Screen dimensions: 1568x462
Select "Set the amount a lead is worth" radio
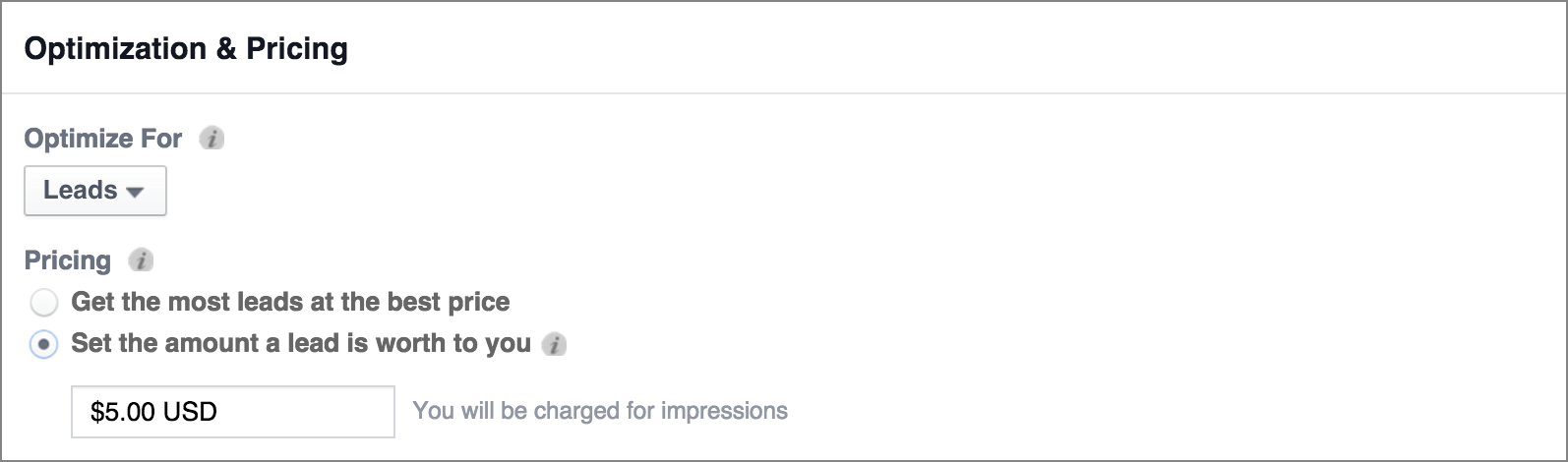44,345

==

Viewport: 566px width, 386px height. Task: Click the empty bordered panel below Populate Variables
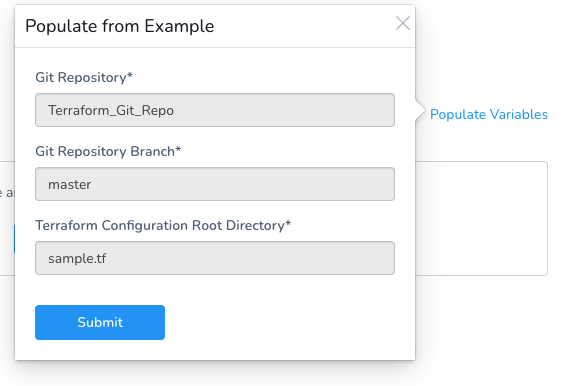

...

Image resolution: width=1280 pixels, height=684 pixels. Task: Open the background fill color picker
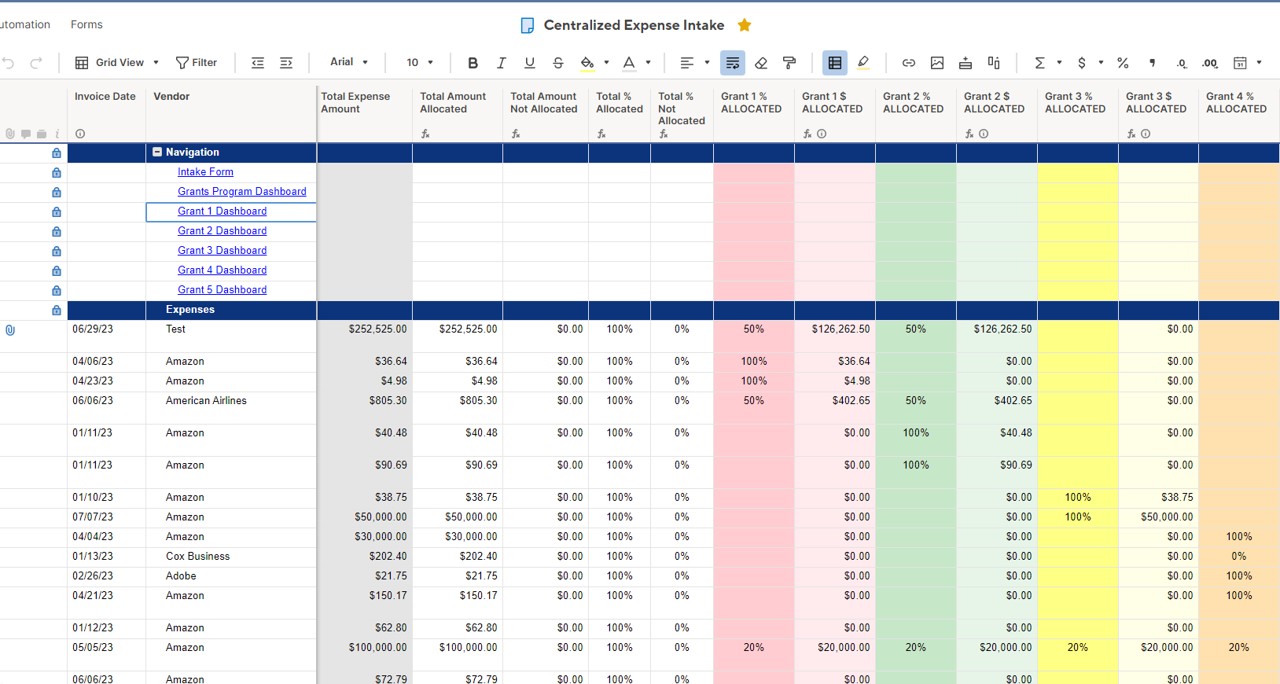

*Work instruction*
If a line above holds the string "Task", return it as it stands.

*Result*
Viewport: 566px width, 386px height. Task: Click the empty bordered panel below Populate Variables
Image resolution: width=1280 pixels, height=684 pixels. Task: Open the background fill color picker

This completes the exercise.